Letters to the editor: Police Accountability Act is a bureaucratic mess, and more

Police Accountability Act is a bureaucratic mess

To the editor:

When the Police Accountability Act first came up I wrote to both my representatives, Will Haskell and Jonathan Steinberg, saying I strongly supported our police and not to follow the national bandwagon to defund the police.

I asked for their reply. Haskell’s reply was a form email, saying thank you, we have received your comment. He went on to co-sponsor the bill. Steinberg’s was, and I quote, “The bill isn’t perfect ... but I expect to support it.” When I asked “Based on what facts?” His response was: “First you insist that I respond to you. Now you insist that I justify myself!” Yes, I believe that an elected official has a responsibility to justify their positions to their constituents.

I’ve read the Police Accountability Act. It is a bureaucratic mess of task forces, civilian review boards and a new inspector general focused only on the police. It will require the police to spend as much time submitting reports as they do policing. It opens them up to fiscal penalties, it requires them to go through a checklist before they can use force in what can be split-second decision. It never uses the term criminal, instead it uses “justice-impacted person.” That is language right out of Berkley, Calif. The bill is disrespectful to our fine police.

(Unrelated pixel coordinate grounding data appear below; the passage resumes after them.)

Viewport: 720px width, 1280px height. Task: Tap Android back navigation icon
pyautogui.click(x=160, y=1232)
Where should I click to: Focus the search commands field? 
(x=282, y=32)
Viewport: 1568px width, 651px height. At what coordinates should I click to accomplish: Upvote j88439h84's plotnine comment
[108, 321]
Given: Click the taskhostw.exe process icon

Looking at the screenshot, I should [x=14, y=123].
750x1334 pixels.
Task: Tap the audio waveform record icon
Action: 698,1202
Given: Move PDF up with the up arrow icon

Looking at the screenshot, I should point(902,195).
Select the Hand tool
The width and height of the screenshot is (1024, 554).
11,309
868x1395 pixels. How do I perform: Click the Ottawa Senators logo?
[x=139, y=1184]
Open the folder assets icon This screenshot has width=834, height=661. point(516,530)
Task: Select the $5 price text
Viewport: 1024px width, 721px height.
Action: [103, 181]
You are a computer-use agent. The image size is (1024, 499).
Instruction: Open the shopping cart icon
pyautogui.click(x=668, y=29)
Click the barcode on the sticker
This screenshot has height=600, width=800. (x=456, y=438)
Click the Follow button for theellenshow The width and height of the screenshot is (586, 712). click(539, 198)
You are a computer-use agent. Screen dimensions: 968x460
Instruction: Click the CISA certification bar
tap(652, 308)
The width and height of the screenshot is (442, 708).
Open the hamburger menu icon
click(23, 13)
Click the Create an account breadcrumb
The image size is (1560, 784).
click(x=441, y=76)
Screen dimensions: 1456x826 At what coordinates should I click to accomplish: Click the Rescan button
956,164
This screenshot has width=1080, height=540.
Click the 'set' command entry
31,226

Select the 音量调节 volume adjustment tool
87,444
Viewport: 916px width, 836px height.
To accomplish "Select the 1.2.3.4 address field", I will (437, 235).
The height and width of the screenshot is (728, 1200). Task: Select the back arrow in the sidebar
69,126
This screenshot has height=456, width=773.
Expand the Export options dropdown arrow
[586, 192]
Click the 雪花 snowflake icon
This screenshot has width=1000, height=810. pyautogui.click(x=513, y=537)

I have lived in Westport for almost 30 years. My interactions with our police have been respectful and professional. These days, when I see a policeman I tell them how much I appreciate what they do. Privately they will tell you, actions like the PAA weigh on them, some are thinking about other careers, many are thinking about retiring.

Haskell and Steinberg support of PAA does our police a great disservice. Kim Healy is the daughter of a policeman and will do the right thing for our police and be fiscally responsible. Chip Stephens has been a key member of the Westport RTM for years and has opinions that are based on fact not what’s trending on Twitter.

There is much talk these days about people crossing the aisle, well as a registered democrat, I will be crossing that aisle in November.

Robert Moorman


In support of Stephanie Thomas

To the editor:

Voters in Wilton, Westport and Norwalk who live in Connecticut’s 143rd District have the opportunity to vote for a superb candidate for state representative: Stephanie Thomas.

I am fortunate to have gotten to know Stephanie through her local volunteer work. Through her experience as a small business consultant for nonprofit organizations and her work throughout the community, Stephanie has already been a model of servant leadership. She will be a tireless advocate for all of the people of her district.

In my experience, Stephanie listens to people, has an open and compassionate heart and seeks creative solutions for the problems facing average people and small businesses. Did I mention that Stephanie’s penchant for hard work? Her work ethic and engaging personality are needed in Hartford. She supports policies that will assist small businesses and non-profits as they face the COVID-19 crisis.

Stephanie will work to promote legislation that will support education funding in the district and affordable health care through a public option, prescription drug cap and expanded mental health care. Please join me in voting for a most exceptional candidate, Stephanie Thomas.

Linda Pryde


Haskell will not stop fighting for women

To the editor:

In a world where our president perpetrates rape culture and sexual abusers are given light sentences, we need someone to fight for the safety of women. State Sen. Will Haskell is that person.

Fifty percent of women in Connecticut are survivors of sexual violence, and Sen. Haskell has taken action to protect women from sexual abuse. He co-sponsored the Time’s Up Act, which makes sexual harassment training mandatory in the majority of Connecticut workplaces, protects employees who come forward with claims, and extends the statute of limitations for sexual assault charges.

Sen. Haskell will continue to fight for legislation to prevent sexual abuse and harassment if he is reelected. He will specifically keep working to pass bills that address sexual misconduct on college campuses and in the office.

When you cast your vote on Nov. 3, please remember that Sen. Haskell will not stop fighting for women in our community.

Ruby Coleman


Haskell advocates for better health care

To the editor,

I am putting my support behind state Sen. Will Haskell for reelection because of the work he has done and is planning to do on health care reform.

The past few months have highlighted one major disparity within Connecticut. Our health care system has major flaws. Minority populations have suffered greatly during the COVID-19 crisis: 23 percent of COVID-19 cases were Hispanic and 17 percent of COVID-19 patients were Black.

Sen. Haskell has worked to expand the health care data collection to work towards exposing the different health care disparities in Connecticut. These practices will help lead to better policies in our states health care regarding race, religion and gender.

Additionally, he has advocated to create public options for health care insurance for all Connecticut residences. This legislation will allow for varied health care options in the state, which has become immensely important as both employers and individuals will be able to find plans that work for them. This plan would help lower the cost of premiums because of the bargaining power the government would have. Keeping lower costs for all will help to benefit the economy of the whole state. Connecticut has the means to become a state leading in the health care field and Sen. Haskell is putting in the work to get there.

Overall, the work that Sen. Haskell has done and the plans he has detailed for the future will lead Connecticut to a state that can economically benefit from health care, while supporting the low income families in our state.